TASK GOAL>
An exact copy of the records is required, minus the pictures they hold.

INFORMATION>
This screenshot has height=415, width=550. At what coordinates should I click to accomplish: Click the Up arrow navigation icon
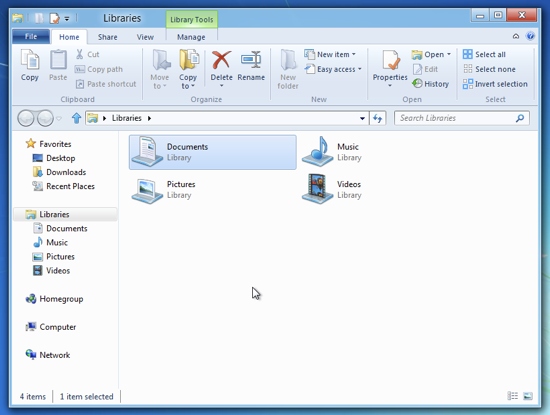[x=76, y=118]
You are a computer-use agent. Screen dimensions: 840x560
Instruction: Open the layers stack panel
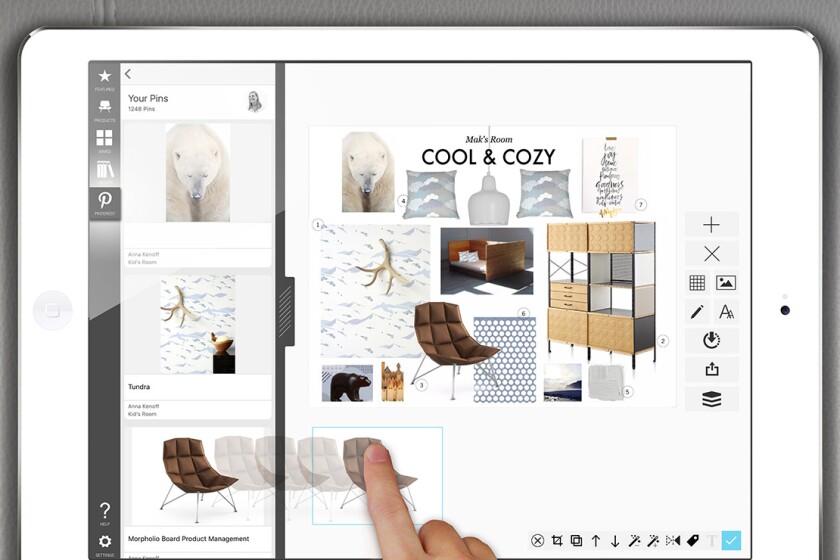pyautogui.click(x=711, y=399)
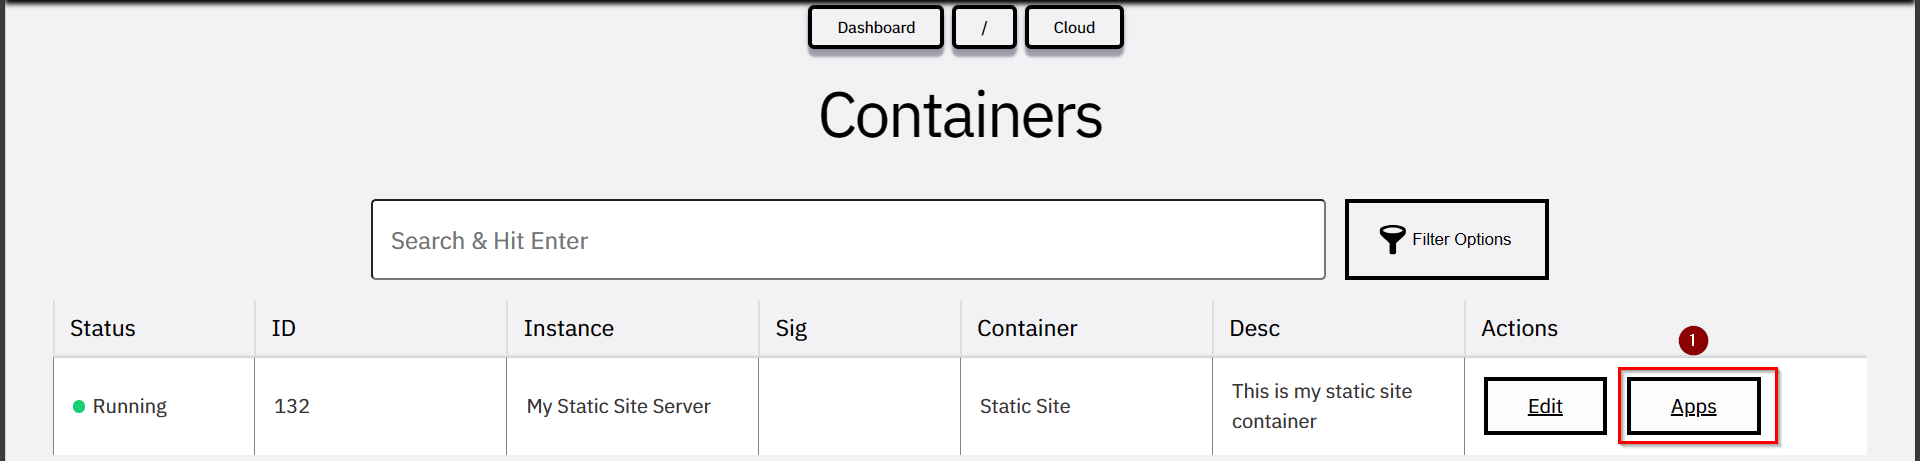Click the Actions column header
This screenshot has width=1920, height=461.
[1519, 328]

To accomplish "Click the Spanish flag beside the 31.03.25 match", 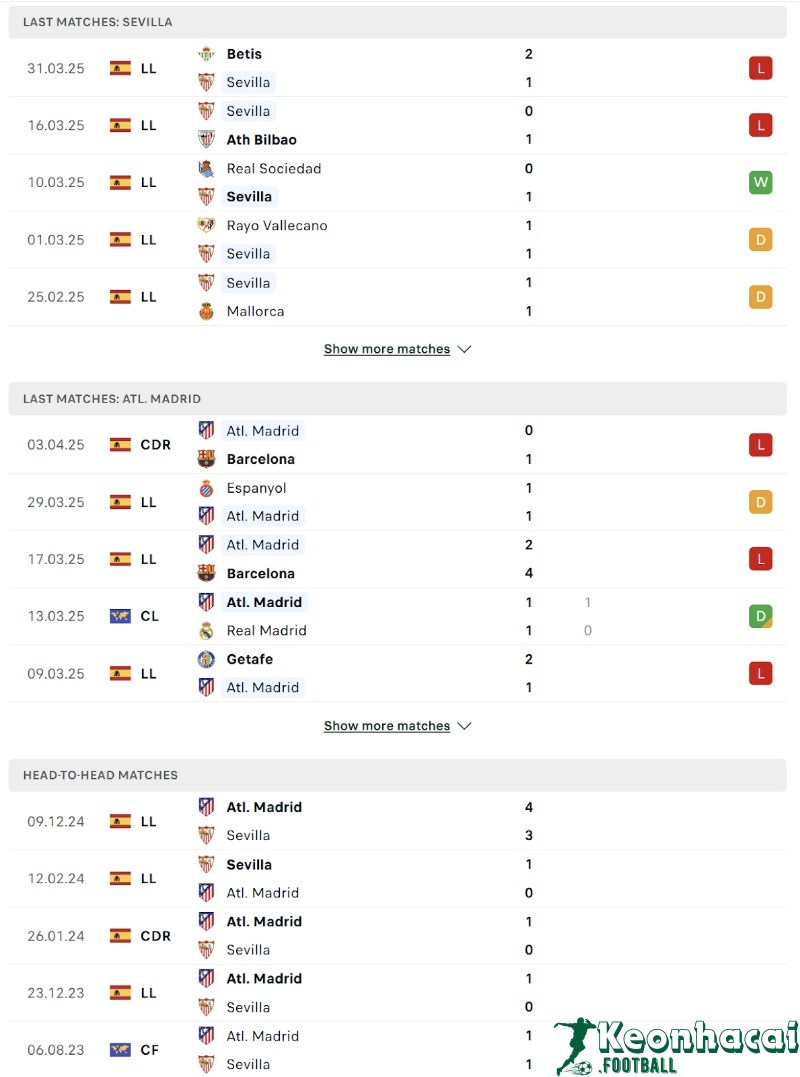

ANSWER TO THIS PROBLEM>
This screenshot has height=415, width=550. At what coordinates should I click to accomplish: Click the Up arrow navigation icon
[x=76, y=118]
You are a computer-use agent. Screen dimensions: 840x560
Instruction: Open the layers stack panel
pyautogui.click(x=711, y=399)
Click the Actions column header
This screenshot has width=1920, height=461.
[1519, 328]

To accomplish "Click the Spanish flag beside the 31.03.25 match", 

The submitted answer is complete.